The underrated value of guar
The Sustainable Guar Initiative was launched in 2015 with TechnoServe, an international NGO promoting business solutions to fight poverty, to improve guar farmers’ standard of living. As the world leader in guar derivatives, it made perfect sense for Solvay to get involved, in partnership with one of its main customers for guar products as well as Hindustan Gum, the Indian joint venture Solvay established in 1962 to source guar seeds and produce guar gum splits and guar powder.
The initiative has several objectives: to encourage sustainable agriculture and increase farmers’ revenues through good practices, but also to empower women, as often the most efficient agents of change. The outcome creates a win-win situation where guar farmers earn a better living and buyers obtain higher quality and improved supply security.
“The guar market suffers from uncertain prices and poor remuneration for farmers”, explains Ravdeep Kaur, who is responsible for the project at TechnoServe India. “Because of this, guar was never considered a priority by the authorities or the farmers. This project, a first of its kind, showed its value.”
Smarter farming and more
A total of 1500 volunteer farming households in Bikaner – a poor district of Rajasthan where 80 percent of the population depends on agriculture and where guar is one of only two grown crops – are covered by the initiative, whose aim is to increase guar farmers’ revenues by 25 percent over three years. “It took some effort to motivate farmers to invest in good practices related to guar, a crop that traditionally doesn’t generate much income,” explains Ravdeep Kaur. Understanding its value down the supply chain was a key element.”
As the program reaches the end of its second year, 20 to 40% yield increases have been recorded. “We work both on better crop yields and more remunerative prices. We have seen results in just two years, and for year three, we aim at 70-80 percent of farmers adopting the good practices we taught them,” – including seed selection, seed treatment, in-line sowing or integrated pest management (IPM).
But the program goes beyond growing guar. Women farmers have, for instance, been learning to adopt better nutritional practices – while saving money – by growing vegetables in kitchen gardens, in a region where the traditional diet is alarmingly monotonous.

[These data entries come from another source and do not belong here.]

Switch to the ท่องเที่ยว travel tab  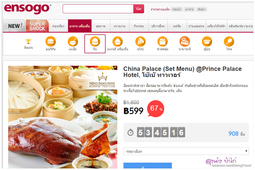(58, 26)

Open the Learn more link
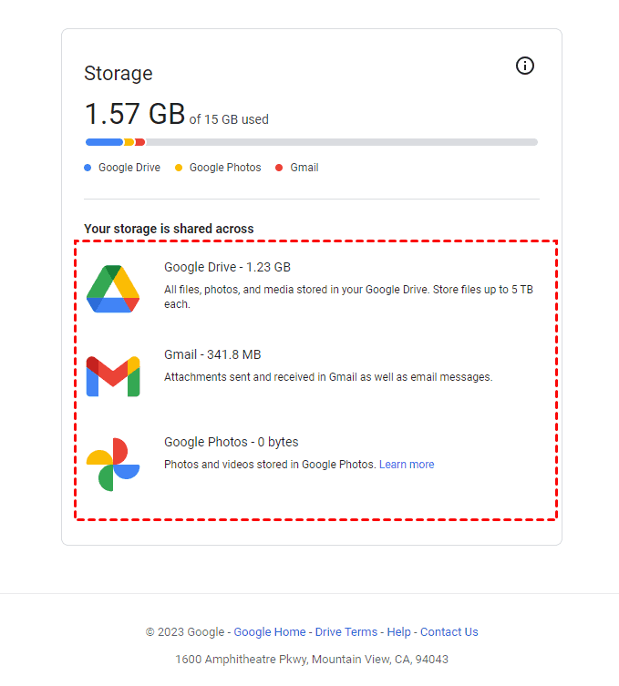(x=407, y=465)
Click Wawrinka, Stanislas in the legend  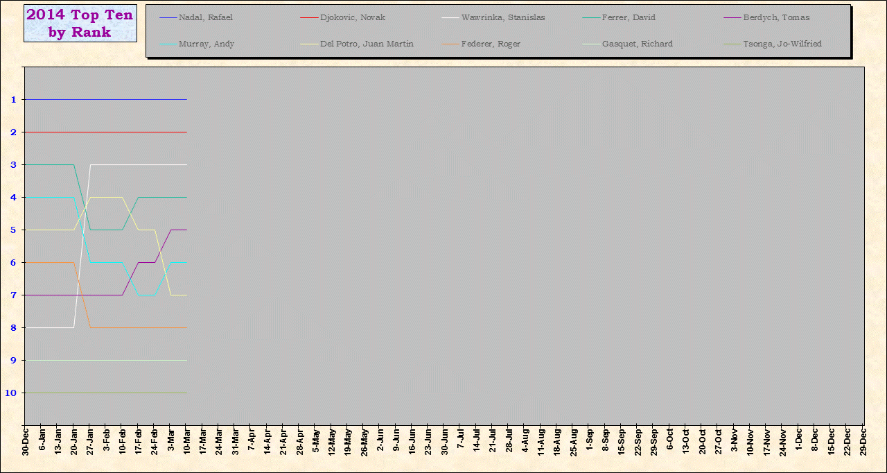coord(502,17)
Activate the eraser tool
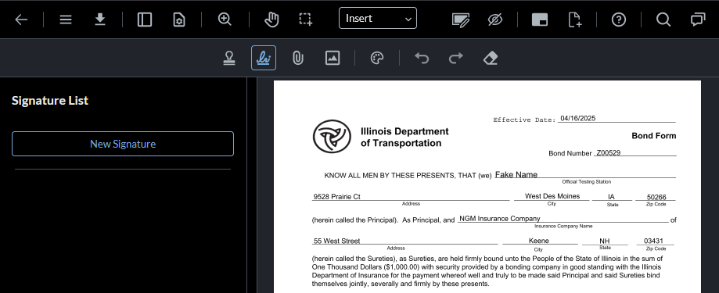This screenshot has height=293, width=719. click(x=491, y=58)
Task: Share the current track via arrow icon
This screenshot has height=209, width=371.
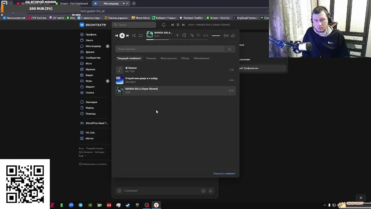Action: tap(233, 35)
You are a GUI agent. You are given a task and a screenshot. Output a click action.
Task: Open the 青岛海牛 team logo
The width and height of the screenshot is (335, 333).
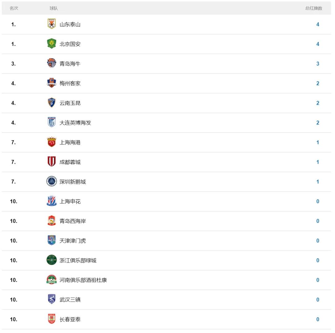click(51, 64)
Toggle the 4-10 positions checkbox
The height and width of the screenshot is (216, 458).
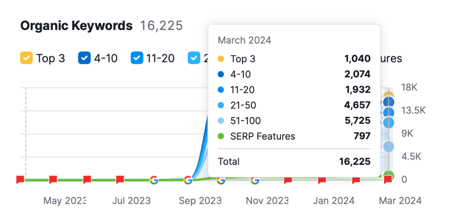[84, 58]
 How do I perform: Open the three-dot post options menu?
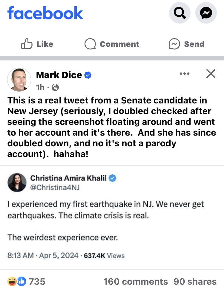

To support the program over the long term, demo farms and village committees have been created to continue spreading awareness and knowledge. “We aim to capacitate farmers sufficiently so that they pursue the processes we have instituted,” – hopefully rendering the program self-sustained. “Solvay definitely was the one to take the initiative here,” adds Ms. Kaur. “It’s great to work with such a committed partner.”